Task goal.
Keep the pictures out, please, and set down every record exactly.

Records to use.
»»
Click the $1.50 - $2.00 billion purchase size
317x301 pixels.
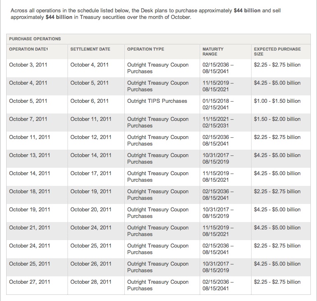277,119
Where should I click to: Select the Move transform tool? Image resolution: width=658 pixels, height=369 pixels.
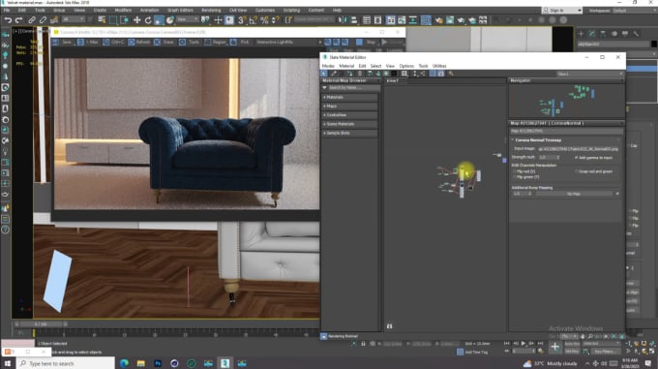tap(136, 19)
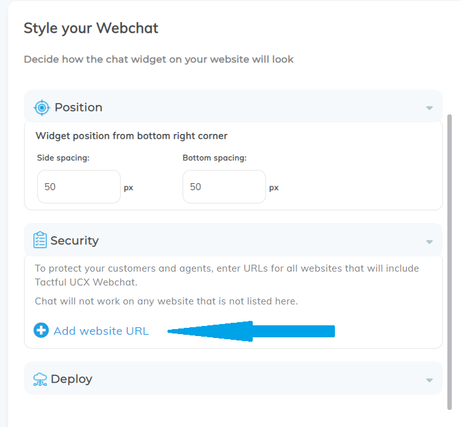
Task: Click the vertical scrollbar on the right
Action: [449, 262]
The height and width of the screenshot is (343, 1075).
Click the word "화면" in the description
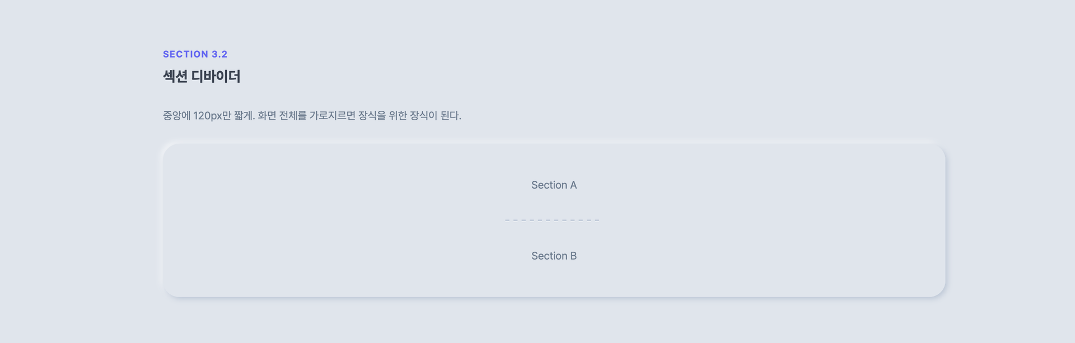click(x=267, y=116)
««
Final answer.
Click the $1.50 - $2.00 billion purchase size
317x301 pixels.
277,119
Where should I click to: Select the Move transform tool? Image resolution: width=658 pixels, height=369 pixels.
tap(136, 19)
Task: Click the vertical scrollbar on the right
Action: [449, 262]
The height and width of the screenshot is (343, 1075).
Click the word "화면" in the description
click(x=267, y=116)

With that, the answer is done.